● **TASK**
Please answer these questions from the patent excerpt below, one line each:
(a) What kind of diagram is FIG. 1?
(b) FIG. 3 illustrates a method for doing what?
(c) In the accompanying figures, what do like references indicate?

[begin READING TEXT]

Of course, those skilled in the art will appreciate that the present embodiments are not limited to the above contexts or examples, and will recognize additional features and advantages upon reading the following detailed description and upon viewing the accompanying drawings.
BRIEF DESCRIPTION OF THE DRAWINGS
Aspects of the present disclosure are illustrated by way of example and are not limited by the accompanying figures with like references indicating like elements.
FIG. 1 is a block diagram illustrating the functional components of a system configured according to one embodiment.
FIG. 2 is a chart illustrating the processing of some of the functional components of a system configured according to one embodiment.
FIG. 3 is a flow diagram illustrating a method for detecting and storing normal behavior patterns for a computing device according to one embodiment.
FIG. 4 is a flow diagram illustrating a method for selectively generating an alarm based on whether the system detects an anomaly in the behavior of the computing device according to one embodiment.

[end READING TEXT]
[begin DATA SUPPLIED]

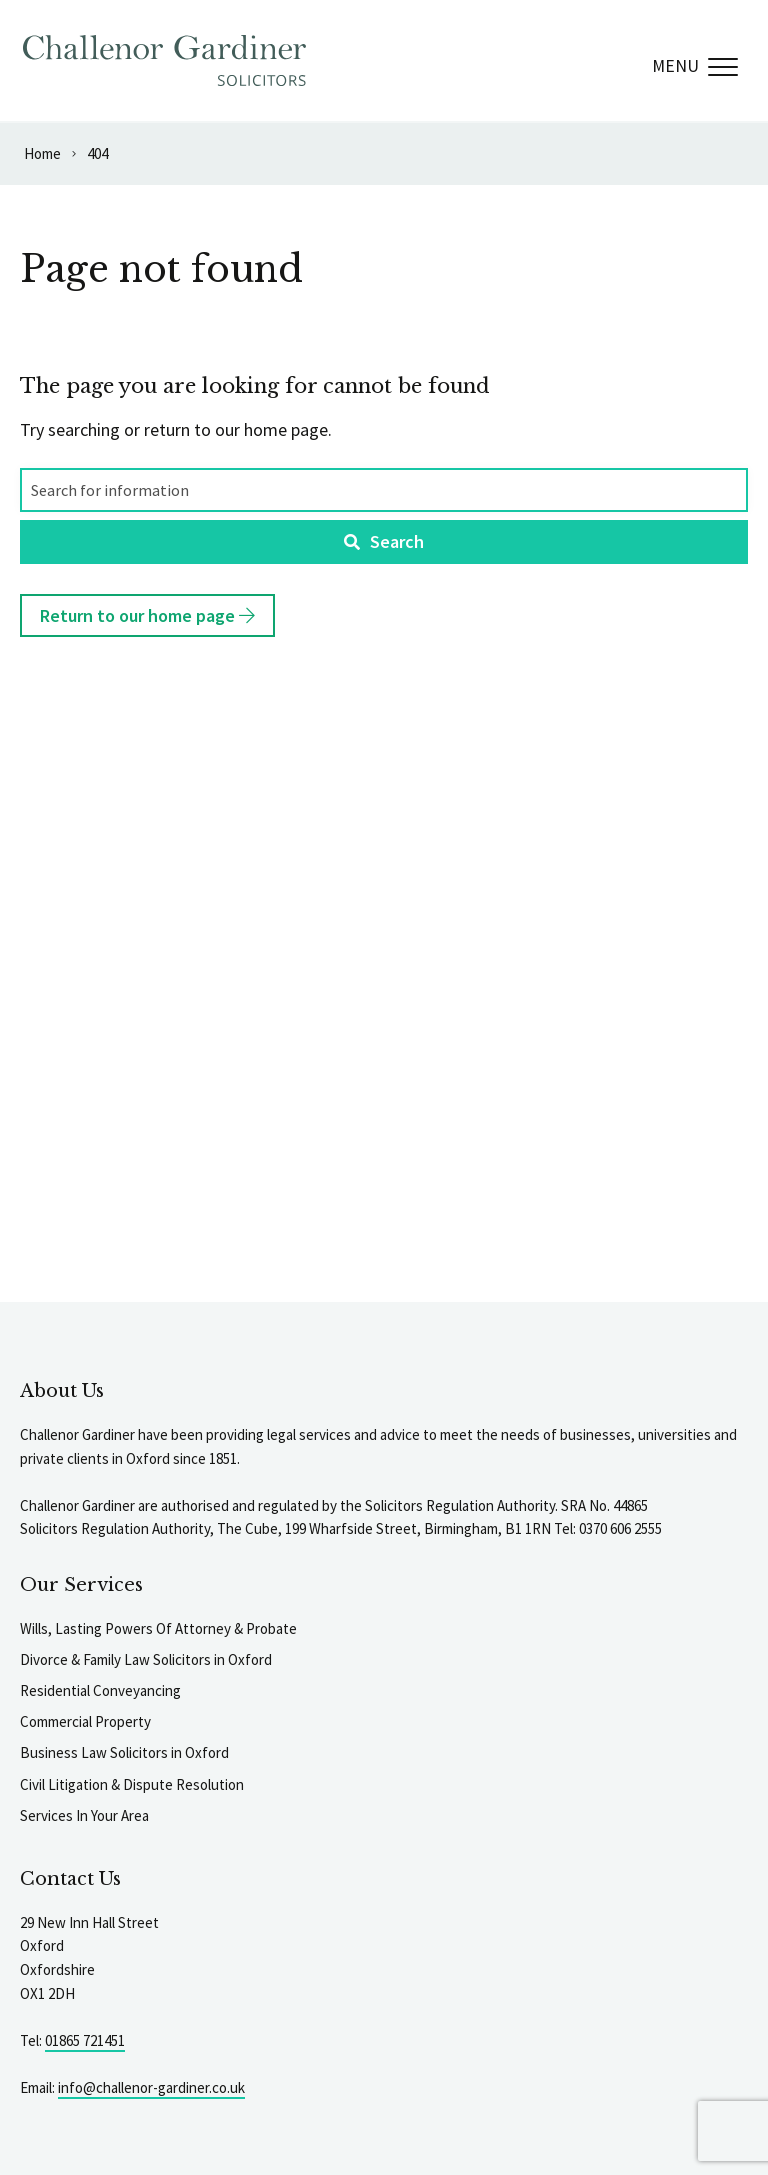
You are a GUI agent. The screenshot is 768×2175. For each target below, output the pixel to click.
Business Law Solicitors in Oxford (124, 1752)
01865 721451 (85, 2040)
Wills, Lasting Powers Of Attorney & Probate (158, 1628)
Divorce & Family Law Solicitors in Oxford (146, 1659)
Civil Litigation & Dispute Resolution (132, 1784)
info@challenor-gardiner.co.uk (151, 2087)
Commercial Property (85, 1721)
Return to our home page (147, 615)
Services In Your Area (84, 1815)
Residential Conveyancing (100, 1690)
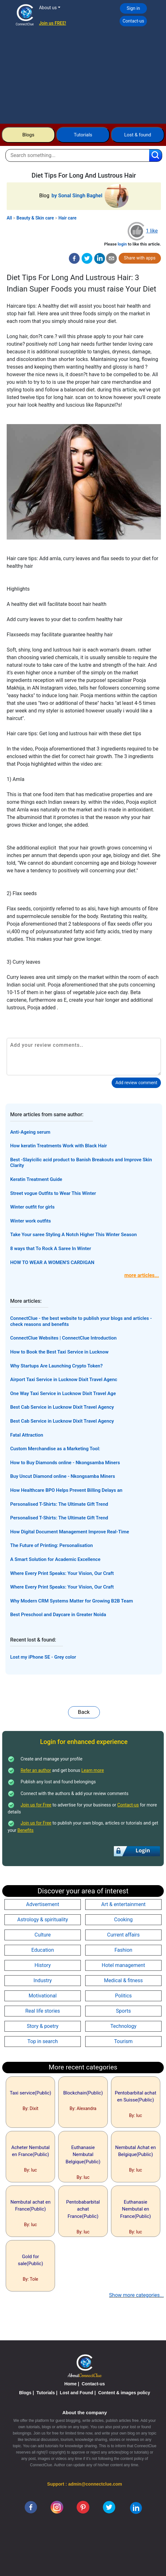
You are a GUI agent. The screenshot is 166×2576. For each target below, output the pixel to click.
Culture (43, 1935)
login (122, 244)
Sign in (133, 8)
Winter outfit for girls (32, 1207)
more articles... (141, 1275)
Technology (123, 2026)
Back (84, 1712)
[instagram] (57, 2506)
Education (42, 1950)
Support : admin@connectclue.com (84, 2484)
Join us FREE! (52, 23)
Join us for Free (36, 1804)
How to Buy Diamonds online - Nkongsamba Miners (65, 1462)
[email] (111, 258)
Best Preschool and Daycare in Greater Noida (58, 1614)
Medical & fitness (123, 1980)
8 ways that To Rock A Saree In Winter (50, 1248)
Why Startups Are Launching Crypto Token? (56, 1366)
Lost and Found (76, 2392)
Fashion (123, 1950)
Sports (123, 2011)
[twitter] (87, 258)
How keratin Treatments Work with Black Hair (58, 1146)
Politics (123, 1996)
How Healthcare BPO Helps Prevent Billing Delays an (66, 1490)
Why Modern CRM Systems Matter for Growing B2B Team (71, 1601)
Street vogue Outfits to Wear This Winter (53, 1193)
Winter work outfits (30, 1221)
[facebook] (74, 258)
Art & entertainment (123, 1904)
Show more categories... (136, 2295)
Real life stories (42, 2011)
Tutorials (83, 135)
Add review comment (136, 1082)
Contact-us (133, 20)
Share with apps (140, 257)
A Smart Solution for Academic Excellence (55, 1559)
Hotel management (123, 1965)
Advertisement (42, 1904)
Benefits (25, 1830)
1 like (152, 231)
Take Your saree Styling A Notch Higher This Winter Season (73, 1234)
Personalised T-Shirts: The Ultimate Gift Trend (59, 1504)
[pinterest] (83, 2506)
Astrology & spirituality (42, 1920)
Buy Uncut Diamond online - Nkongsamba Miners (62, 1476)
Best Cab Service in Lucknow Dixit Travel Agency (62, 1407)
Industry (42, 1980)
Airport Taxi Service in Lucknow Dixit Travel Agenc (63, 1379)
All (9, 217)
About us (48, 7)
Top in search (42, 2041)
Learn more (92, 1770)
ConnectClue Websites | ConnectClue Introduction (63, 1338)
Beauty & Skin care (35, 217)
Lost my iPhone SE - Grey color (43, 1657)
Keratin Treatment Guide (36, 1179)
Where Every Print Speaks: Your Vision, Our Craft (62, 1573)
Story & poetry (43, 2026)
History (43, 1965)
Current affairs (123, 1935)
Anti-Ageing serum (30, 1132)
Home (70, 2383)
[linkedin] (136, 2507)
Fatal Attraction (26, 1435)
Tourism (123, 2041)
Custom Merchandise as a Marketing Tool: (55, 1449)
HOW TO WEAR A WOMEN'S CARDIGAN (52, 1262)
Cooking (123, 1920)
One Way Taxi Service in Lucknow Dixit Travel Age (63, 1393)
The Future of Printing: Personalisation (51, 1545)
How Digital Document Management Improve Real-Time (69, 1532)
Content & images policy (124, 2392)
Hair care (68, 217)
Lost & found (137, 135)
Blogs (28, 135)
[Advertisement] (83, 76)
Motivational (43, 1996)
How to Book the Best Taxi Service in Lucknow (59, 1352)
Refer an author (36, 1770)
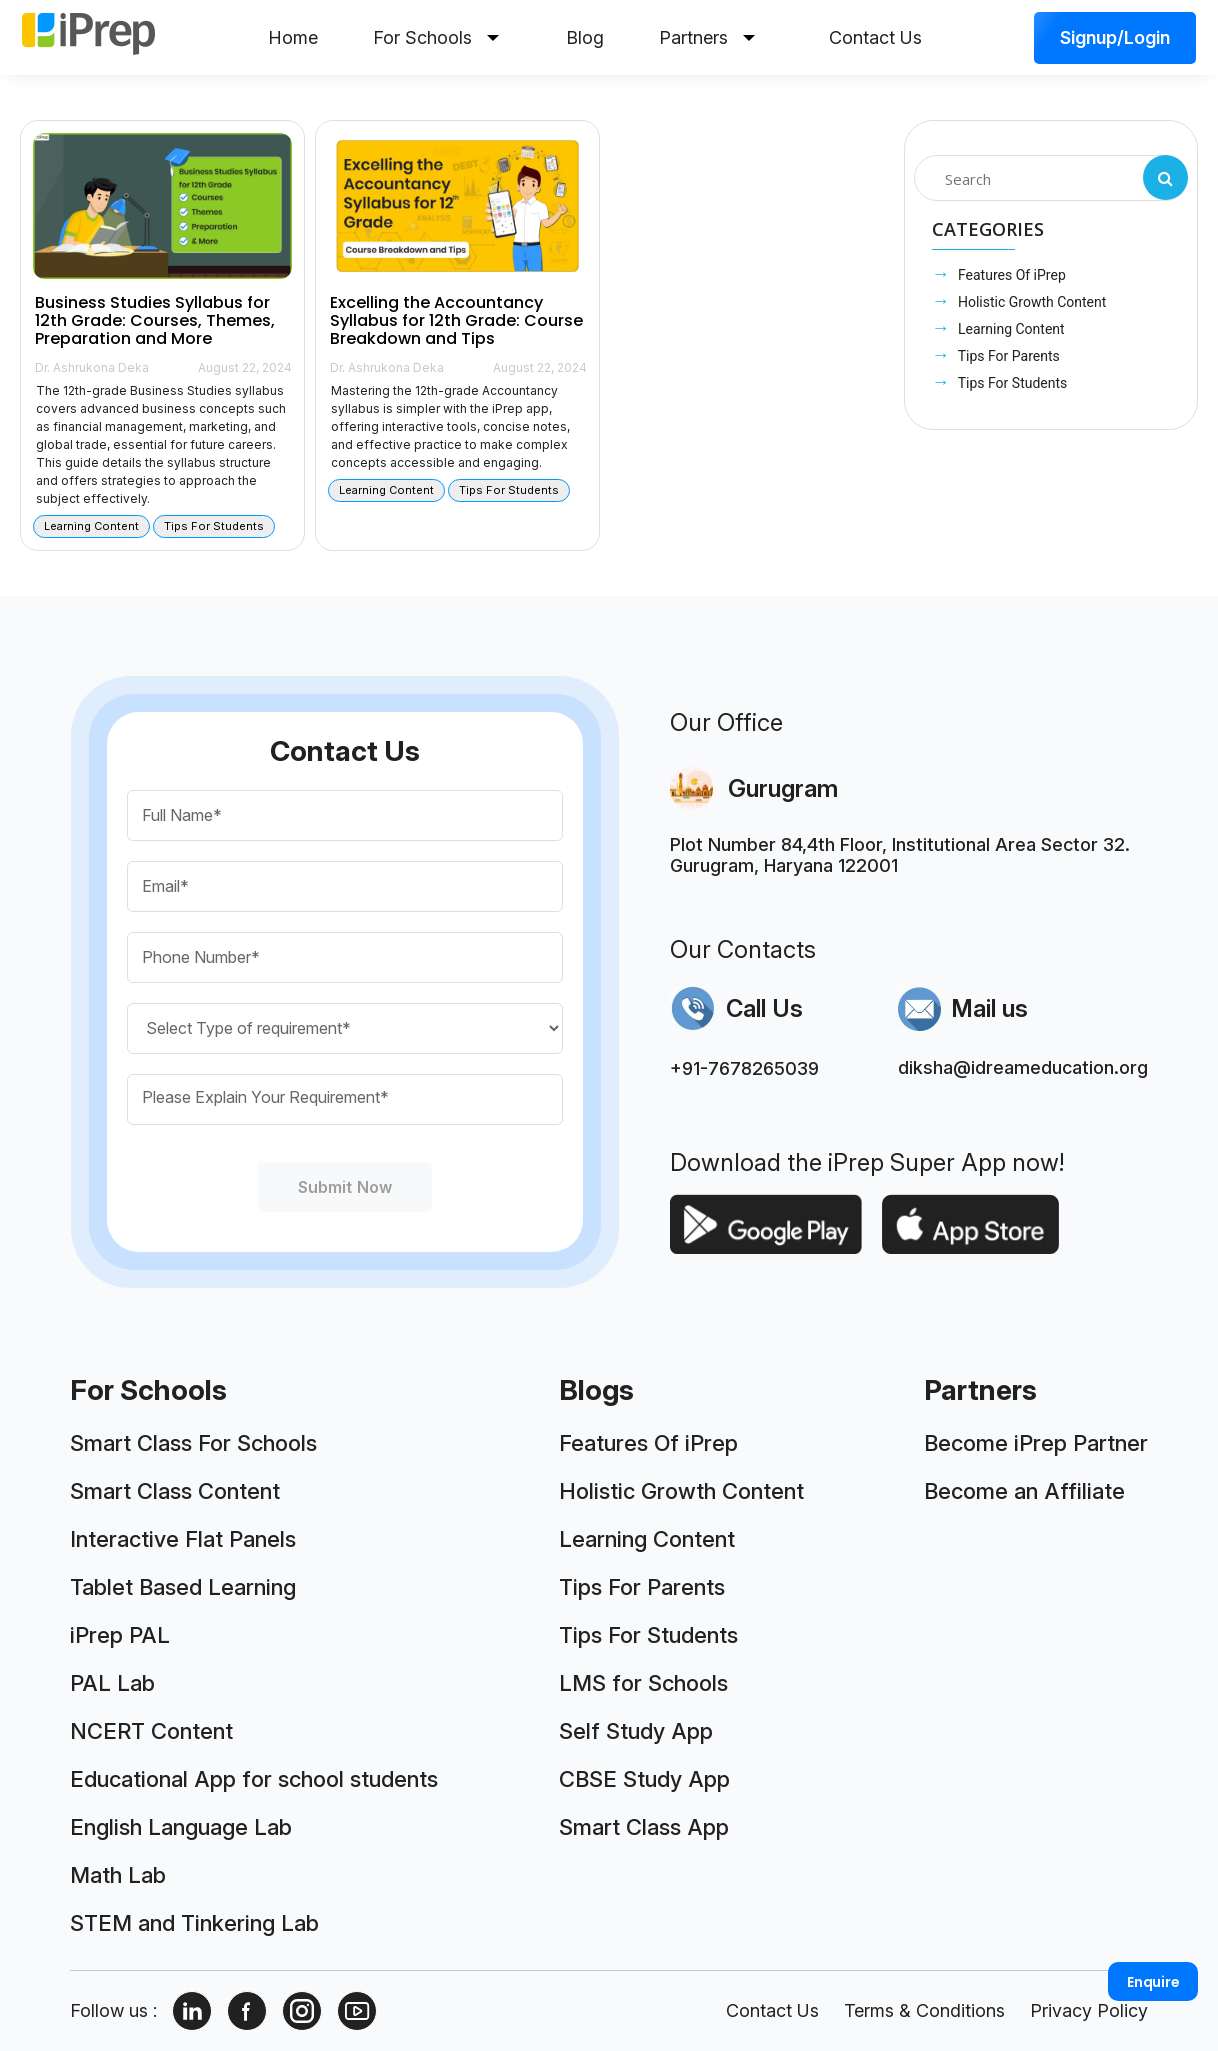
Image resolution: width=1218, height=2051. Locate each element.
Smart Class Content (175, 1491)
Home (293, 37)
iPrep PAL (120, 1635)
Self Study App (636, 1731)
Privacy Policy (1089, 2010)
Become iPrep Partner (1036, 1443)
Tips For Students (1011, 383)
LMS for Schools (643, 1683)
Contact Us (875, 37)
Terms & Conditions (924, 2010)
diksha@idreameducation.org (1023, 1067)
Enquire (1153, 1982)
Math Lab (118, 1875)
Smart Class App (644, 1827)
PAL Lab (112, 1683)
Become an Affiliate (1024, 1491)
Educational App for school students (254, 1779)
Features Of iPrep (1010, 275)
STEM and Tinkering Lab (194, 1923)
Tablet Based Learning (183, 1587)
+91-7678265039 (744, 1068)
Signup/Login (1115, 37)
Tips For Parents (1007, 356)
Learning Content (1010, 329)
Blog (585, 37)
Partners (707, 37)
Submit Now (345, 1187)
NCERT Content (151, 1731)
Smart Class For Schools (193, 1443)
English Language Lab (181, 1827)
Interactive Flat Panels (183, 1539)
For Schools (436, 37)
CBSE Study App (644, 1779)
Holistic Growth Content (1031, 302)
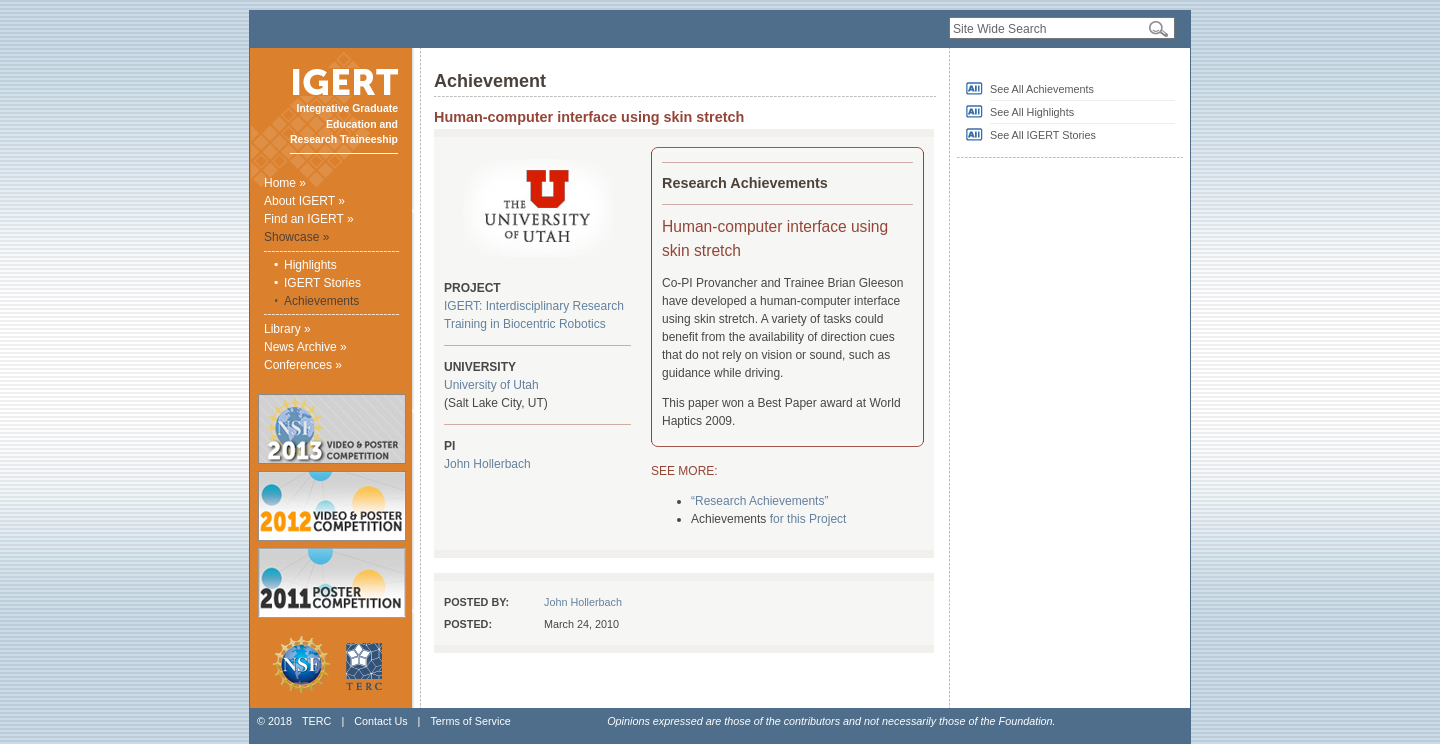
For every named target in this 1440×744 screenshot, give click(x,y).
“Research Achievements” (759, 501)
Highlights (310, 265)
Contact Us (380, 721)
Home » (285, 183)
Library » (287, 329)
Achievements (321, 301)
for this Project (808, 519)
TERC (316, 721)
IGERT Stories (322, 283)
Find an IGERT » (309, 219)
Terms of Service (470, 721)
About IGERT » (304, 201)
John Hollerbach (487, 464)
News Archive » (305, 347)
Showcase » (296, 237)
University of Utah (491, 385)
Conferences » (303, 365)
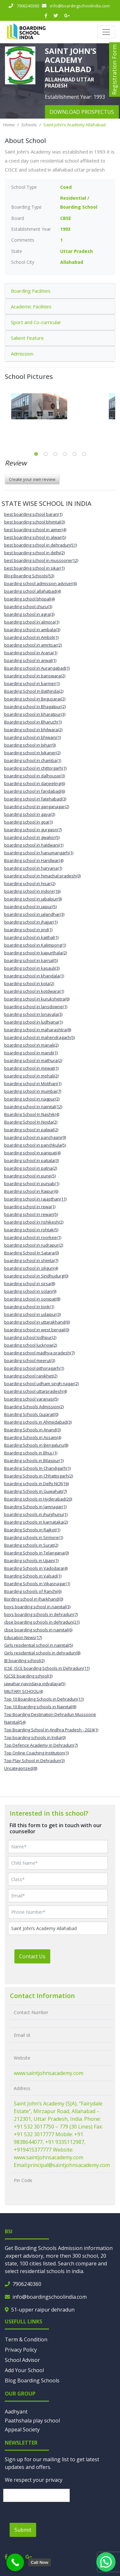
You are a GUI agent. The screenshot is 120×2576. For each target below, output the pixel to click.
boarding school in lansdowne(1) (35, 1006)
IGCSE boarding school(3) (28, 1676)
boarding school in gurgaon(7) (33, 829)
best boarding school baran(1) (33, 514)
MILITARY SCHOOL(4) (23, 1691)
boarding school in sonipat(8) (32, 1299)
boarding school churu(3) (28, 606)
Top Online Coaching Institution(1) (36, 1753)
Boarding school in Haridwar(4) (33, 860)
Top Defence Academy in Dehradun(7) (41, 1745)
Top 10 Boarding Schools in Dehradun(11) (44, 1699)
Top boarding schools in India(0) (35, 1737)
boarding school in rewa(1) (29, 1206)
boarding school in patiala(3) (31, 1160)
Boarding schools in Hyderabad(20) (38, 1499)
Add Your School (24, 2370)
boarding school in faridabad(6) (34, 791)
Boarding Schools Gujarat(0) (31, 1414)
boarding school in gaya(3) (29, 814)
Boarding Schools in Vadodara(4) (36, 1568)
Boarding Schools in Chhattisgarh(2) (38, 1476)
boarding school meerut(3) (29, 1360)
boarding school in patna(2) (30, 1168)
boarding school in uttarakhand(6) (37, 1322)
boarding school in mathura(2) (33, 1060)
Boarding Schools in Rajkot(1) (32, 1530)
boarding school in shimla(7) (31, 1260)
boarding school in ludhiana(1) (33, 1022)
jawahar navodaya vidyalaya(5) (34, 1683)
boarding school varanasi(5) (31, 1399)
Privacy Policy (21, 2349)
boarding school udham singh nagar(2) (41, 1383)
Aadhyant (16, 2411)
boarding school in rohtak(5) (31, 1230)
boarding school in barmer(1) (32, 683)
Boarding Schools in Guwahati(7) (35, 1491)
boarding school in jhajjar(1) (31, 922)
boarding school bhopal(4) (29, 599)
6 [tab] (84, 454)
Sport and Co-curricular (36, 322)
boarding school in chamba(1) (32, 760)
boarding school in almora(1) (31, 622)
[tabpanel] (60, 406)
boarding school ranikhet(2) (30, 1376)
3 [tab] (55, 454)
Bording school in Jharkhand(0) (33, 1599)
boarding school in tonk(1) (29, 1306)
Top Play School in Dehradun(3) (34, 1760)
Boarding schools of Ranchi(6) (32, 1591)
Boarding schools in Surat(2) (31, 1545)
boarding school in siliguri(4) (31, 1268)
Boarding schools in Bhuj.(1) (30, 1453)
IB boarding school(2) (24, 1660)
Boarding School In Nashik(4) (31, 1114)
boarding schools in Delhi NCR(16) (36, 1483)
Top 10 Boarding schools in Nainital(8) (40, 1707)
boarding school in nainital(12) (33, 1106)
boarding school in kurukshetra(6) (36, 999)
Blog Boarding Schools (32, 2380)
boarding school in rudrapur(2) (33, 1245)
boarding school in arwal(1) (30, 660)
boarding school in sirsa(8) (29, 1283)
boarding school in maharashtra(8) (37, 1030)
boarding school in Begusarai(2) (34, 699)
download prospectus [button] (82, 111)
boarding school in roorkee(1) (32, 1237)
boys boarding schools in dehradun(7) (41, 1614)
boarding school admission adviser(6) (40, 583)
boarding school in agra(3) (29, 614)
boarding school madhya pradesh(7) (39, 1353)
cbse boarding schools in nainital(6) (38, 1630)
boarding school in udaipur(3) (32, 1314)
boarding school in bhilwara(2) (33, 729)
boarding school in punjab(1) (31, 1183)
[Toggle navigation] (106, 32)
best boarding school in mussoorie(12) (41, 560)
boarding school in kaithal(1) (31, 937)
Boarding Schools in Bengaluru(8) (36, 1445)
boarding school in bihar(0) (30, 745)
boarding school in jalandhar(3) (34, 914)
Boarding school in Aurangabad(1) (37, 668)
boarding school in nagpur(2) (32, 1099)
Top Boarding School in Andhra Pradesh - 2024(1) (51, 1730)
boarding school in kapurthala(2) (35, 953)
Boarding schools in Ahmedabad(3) (38, 1422)
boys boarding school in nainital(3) (37, 1607)
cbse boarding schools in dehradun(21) (42, 1622)
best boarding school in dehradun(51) (40, 545)
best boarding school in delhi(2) (34, 553)
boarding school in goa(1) (28, 822)
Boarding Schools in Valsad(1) (32, 1576)
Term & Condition (26, 2339)
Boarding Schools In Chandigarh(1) (37, 1468)
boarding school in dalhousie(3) (34, 776)
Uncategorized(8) (20, 1768)
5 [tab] (74, 454)
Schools (29, 125)
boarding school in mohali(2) (31, 1076)
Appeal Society (22, 2429)
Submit (22, 2529)
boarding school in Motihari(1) (32, 1083)
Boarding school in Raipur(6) (31, 1191)
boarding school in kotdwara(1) (34, 991)
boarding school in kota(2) (29, 983)
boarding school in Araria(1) (30, 653)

[end DATA SUPPLIED]

● **THE RESPONSE**
(a) A block diagram
(b) Detecting and storing normal behavior patterns for a computing device
(c) Like elements